The Data Validation Engine (DVE) is a configuration driven data validation library.

There are 3 core steps within the DVE:

  1. File transformation - Parsing files from their submitted format into a common format.
  2. Data contract - Validating the types that have been submitted and casting them.
  3. Business rules - Performing more complex validations such as comparisons between fields and tables.

with a 4th step being important but more variable depending on platform and users:

  1. Error reports - Compiles the errors generated from the previous stages and presents them within an Excel report. However, this could be reconfigured to meet the needs of your users.

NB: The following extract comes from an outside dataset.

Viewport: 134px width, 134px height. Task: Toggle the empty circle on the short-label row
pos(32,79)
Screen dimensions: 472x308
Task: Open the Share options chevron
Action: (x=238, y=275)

Each of these steps produce a list of Feedback message objects which can be reported back to the user for them to fix any issues.

DVE configuration can be instantiated from a json (dischema) file which might be structured like this:

{
    "contract": {
        "cache_originals": true,
        "error_details": null,
        "types": {},
        "schemas": {},
        "datasets": {
            "CWTHeader": {
                "fields": {
                    "version": {
                        "description": null,
                        "is_array": false,
                        "callable": "constr",
                        "constraints": {
                            "regex": "\\d{1,2}\\.\\d{1,2}"
                        }
                    },
                    "periodStartDate": {
                        "description": null,
                        "is_array": false,
                        "callable": "conformatteddate",
                        "constraints": {
                            "date_format": "%Y-%m-%d"
                        }
                    }
                },
                "mandatory_fields": [
                    "version",
                    "periodStartDate"
                ],
                "reporting_fields": [],
                "key_field": null,
                "reader_config": {
                    ".xml": {
                        "reader": "XMLStreamReader",
                        "kwargs": {
                            "record_tag": "Header",
                            "n_records_to_read": 1
                        },
                        "field_names": null
                    }
                },
                "aliases": {}
            }
        }
    },
    "transformations": {
        "rule_stores": [],
        "reference_data": {},
        "parameters": {},
        "rules": [],
        "filters": [
            {
                "name": "version is at least 1.0",
                "entity": "CWTHeader",
                "expression": "version >= '1.0'",
                "failure_type": "submission",
                "failure_message": "version is not at least 1.0",
                "error_code": "CWT000101",
                "reporting_field": "version",
                "category": "Bad value"
            }
        ],
        "post_filter_rules": [],
        "complex_rules": []
    }
}

"Contract" is where Data Contract and File Transformation (in the reader configs) are configured, and (due to legacy naming) transformations are where Business rules are configured.

Quick start

In the code example shared above we have a json file named cwt_example.dischema.json and an xml file with the following structure:

<?xml version="1.0" encoding="UTF-8"?>
<CWT>
    <Header>
        <version>1.1</version>
        <periodStartDate>2025-01-01</periodStartDate>
    </Header>
</CWT>

Data contract

We can see in config.contract.datasets that there is a CWTHeader entity declared. This entity has 2 fields, version and periodStartDate.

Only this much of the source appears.